ConocoPhillips China's delayed response to an oil leak in the Penglai 19-3 Oilfield resulted in thousands of tons of crude spreading across an area of at least 840 square km of the Bohai Sea, causing an ecological disaster and outrage among the Chinese public.

And not long after KFC disclosed that its soybean milk was made from a questionable powder, another public outcry erupted after reports that the U.S. fast food giant was changing its cooking oil every four days, far longer than most Chinese restaurants.

These are not the only problematic foreign companies.

On January 9, 2008, the Ministry of Environmental Protection (MEP) released a list of 130 multinationals operating in China that have illegally polluted the environment.

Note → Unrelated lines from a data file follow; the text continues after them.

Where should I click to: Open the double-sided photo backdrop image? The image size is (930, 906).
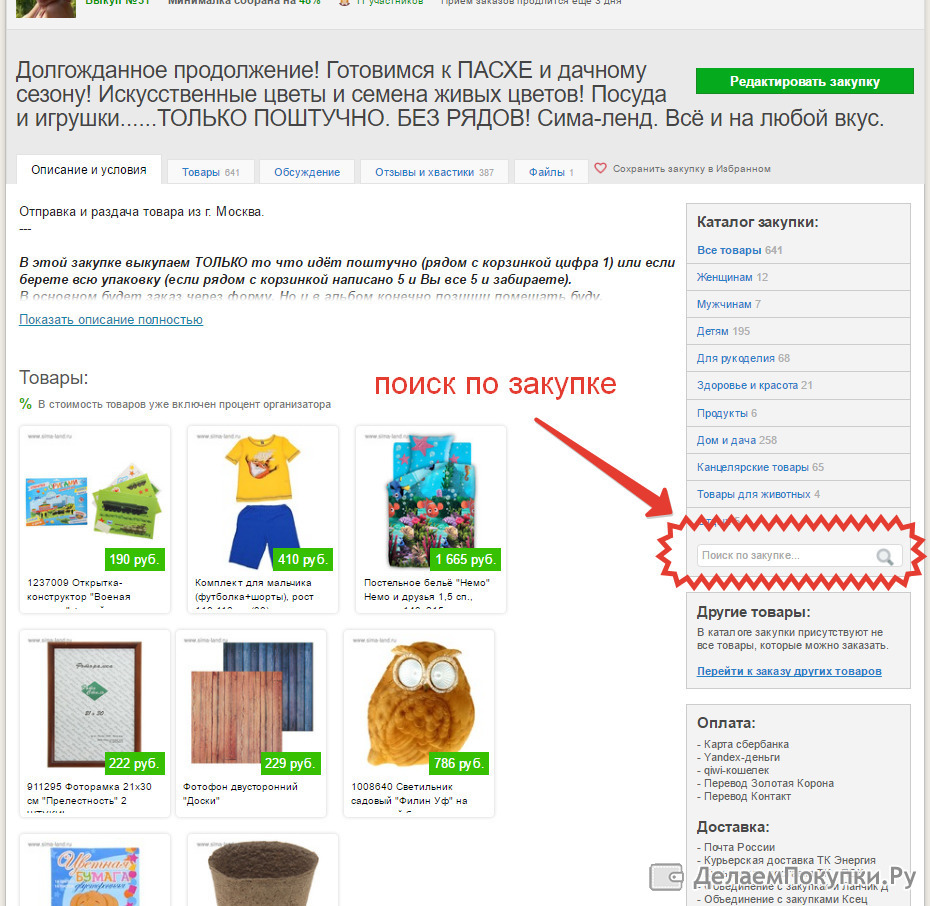(x=251, y=706)
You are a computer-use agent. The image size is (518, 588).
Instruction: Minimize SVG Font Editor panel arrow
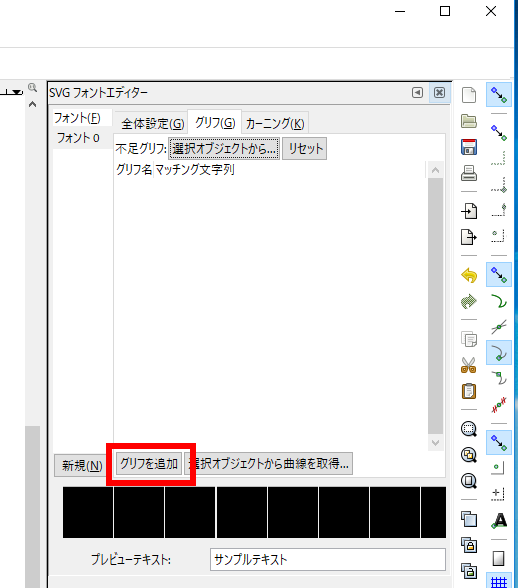point(417,92)
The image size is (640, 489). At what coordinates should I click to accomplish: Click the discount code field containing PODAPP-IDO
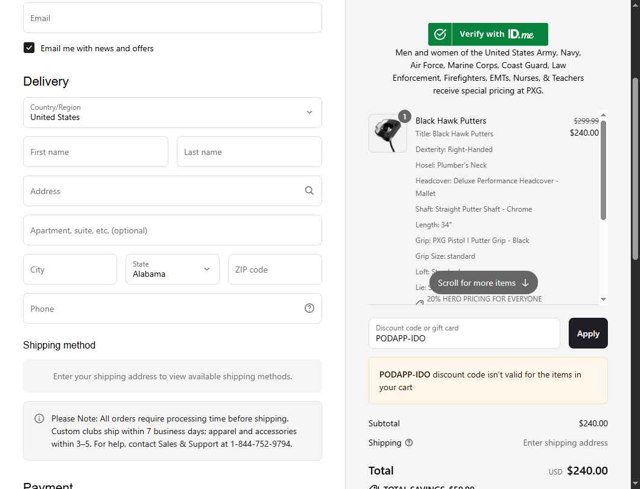pos(463,333)
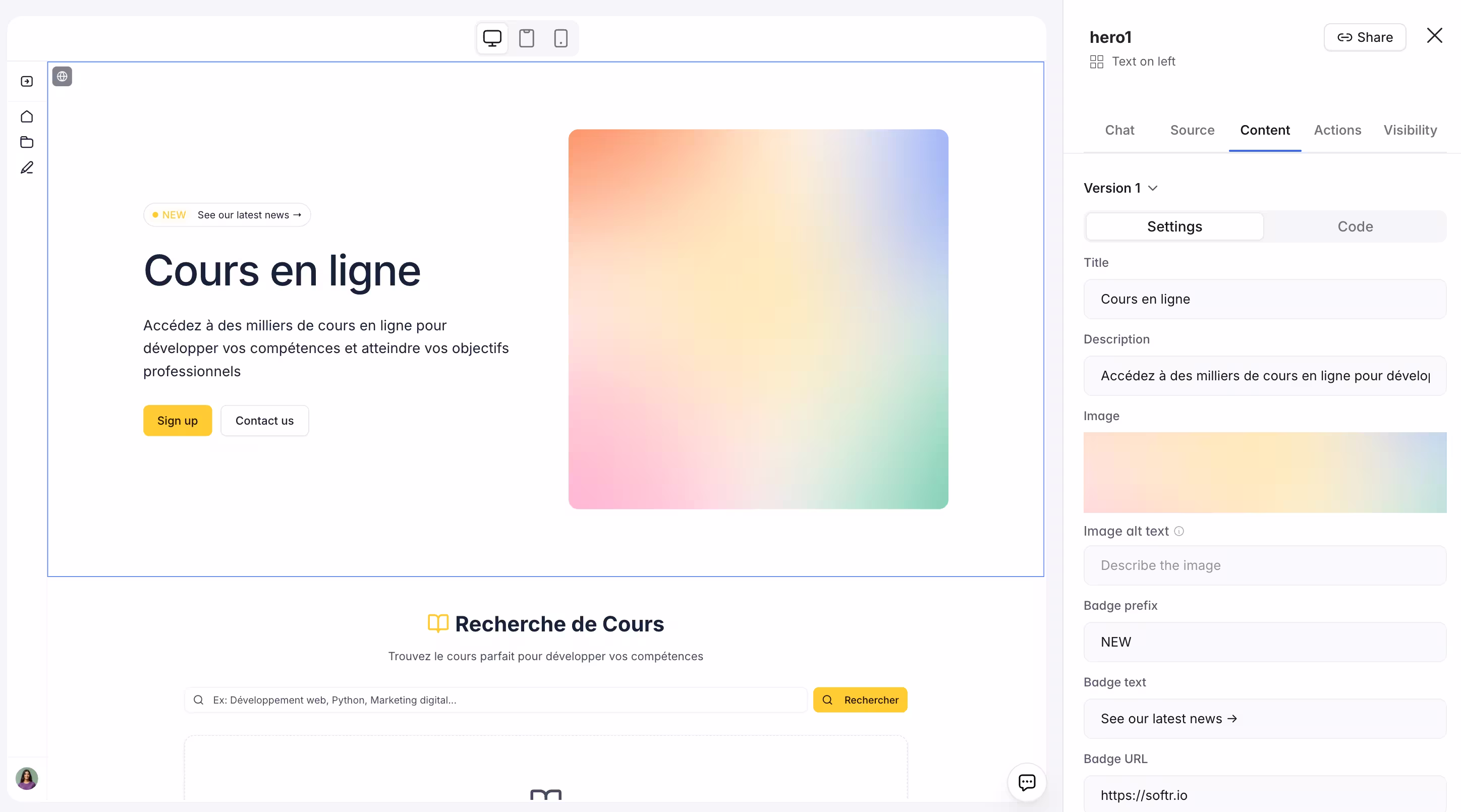1461x812 pixels.
Task: Open the Pages folder icon in sidebar
Action: (x=26, y=142)
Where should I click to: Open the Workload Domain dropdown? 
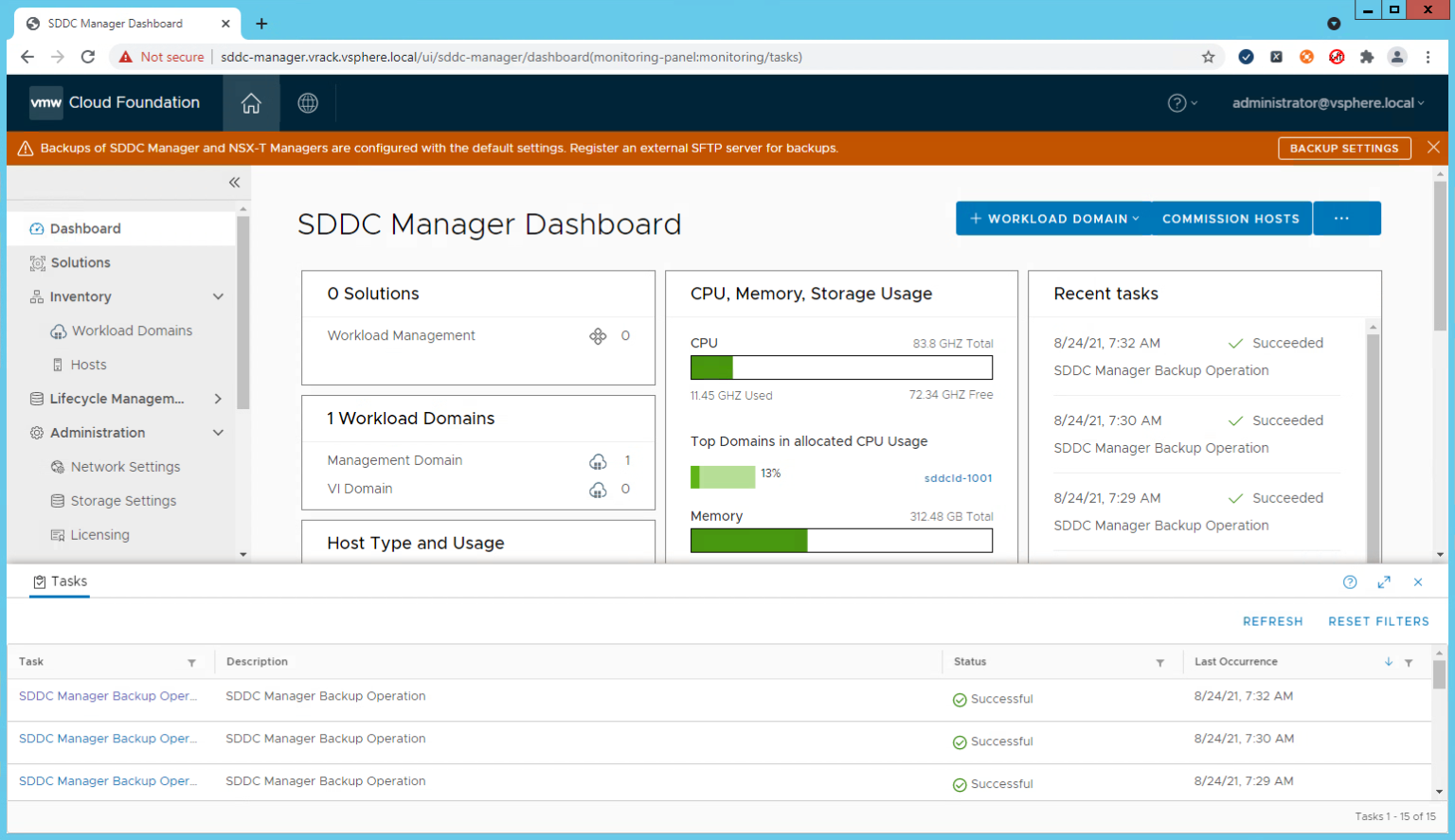[1052, 218]
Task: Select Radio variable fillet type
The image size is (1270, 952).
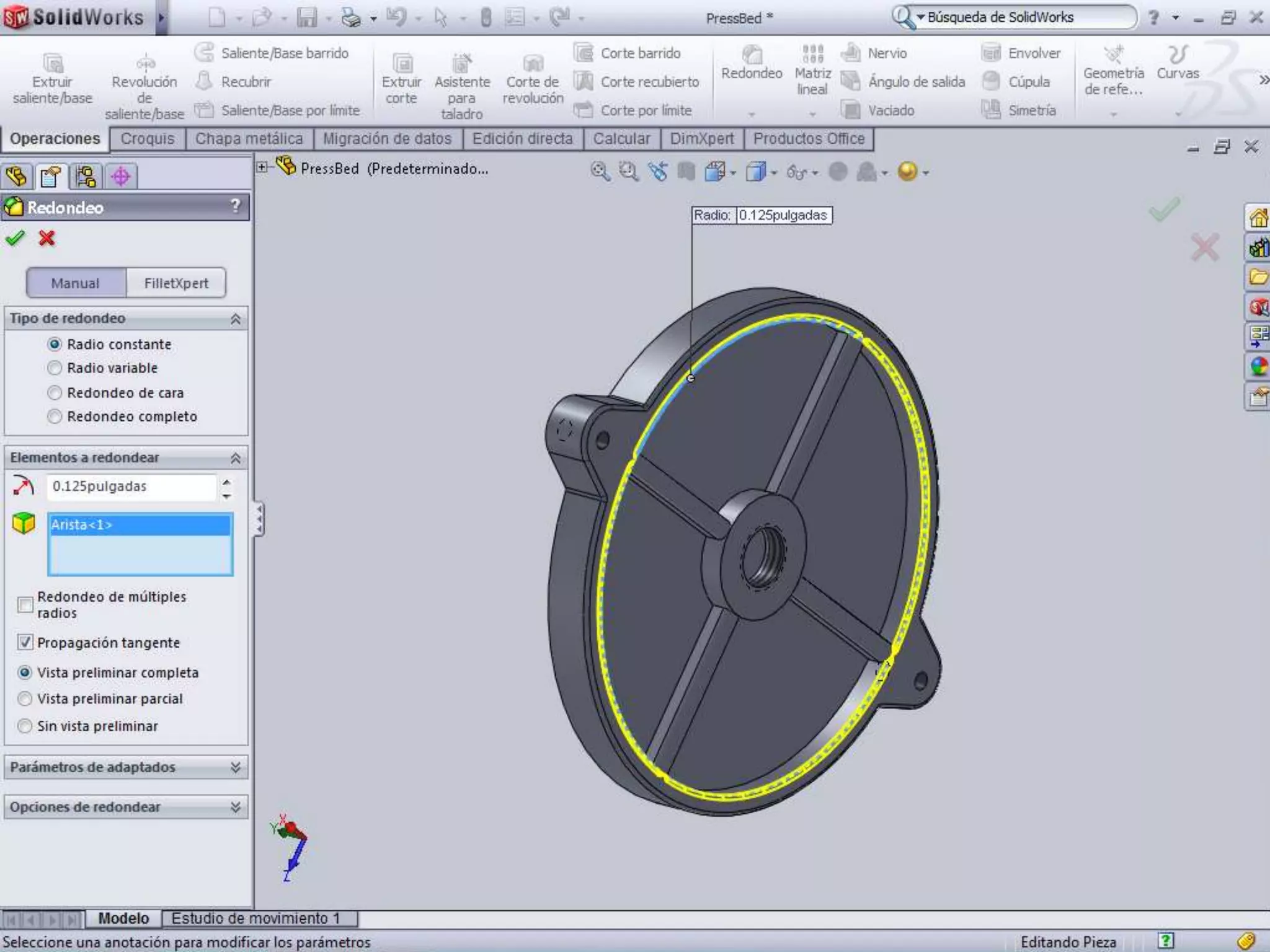Action: pyautogui.click(x=55, y=368)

The ministry's blacklist was based on special inspections conducted between 2004 and 2007 on suspected foreign companies.

From government investigations and reviews, it's clear that some multinationals have not and are not fulfilling their responsibilities to maintaining operations in China.

"When we open our door and are ready to enjoy products and services provided by world famous brands, are we ready to protect our consumers, our resources and environment?" Xinhua News Agency asked in a commentary published on September 9.

As China continues to reform and opening up, more multinationals are investing in China, establishing factories, research and development institutions and trading companies. Among the world's top 500 companies, more than 450 have set up shops here, promoting China's economic development, social progress, technology upgrading and introduction of strategic resources. However, this is not the reason to relax government supervision.

Gu Xiaoming, professor of sociology at the Shanghai-based Fudan University, said the government should play the leading role in urging enterprises to fulfill their social responsibilities and establish a mechanism to make enterprises regularly publicize their social responsibilities.

Inadequate supervision

In the past decade, ConocoPhillips has been involved in at least five environmental lawsuits or disputes in the United States, paying out nearly $700 million in damages and restitution. But in China, under the high pressure of the media, ConocoPhillips has reversed the passive situation of avoiding environmental impact assessment and ecological damage and announced it will establish the Bohai Bay Fund. The fund will address ConocoPhillips' responsibilities in accordance with relevant laws of China and to benefit the general environment in the Bohai Bay.

Since related Chinese laws and regulations are still in their infancy, it is hard for the Chinese Government to get reasonable compensation from ConocoPhillips similar to what it had paid out in the United States. According to China's Marine Environment Protection Law, the maximum administrative fine for pollution caused by offshore oil exploration is only 200,000 yuan ($31,348).

Three months after the Bohai oil leak was discovered, ConocoPhillips has yet to receive any severe punishment. The Xinhua commentary went on to point out that even though ConocoPhillips has paid some compensation, due to the lack of a supervision mechanism and inefficient punishment multinationals will have no "heart of fear" when they come to China seeking wealth.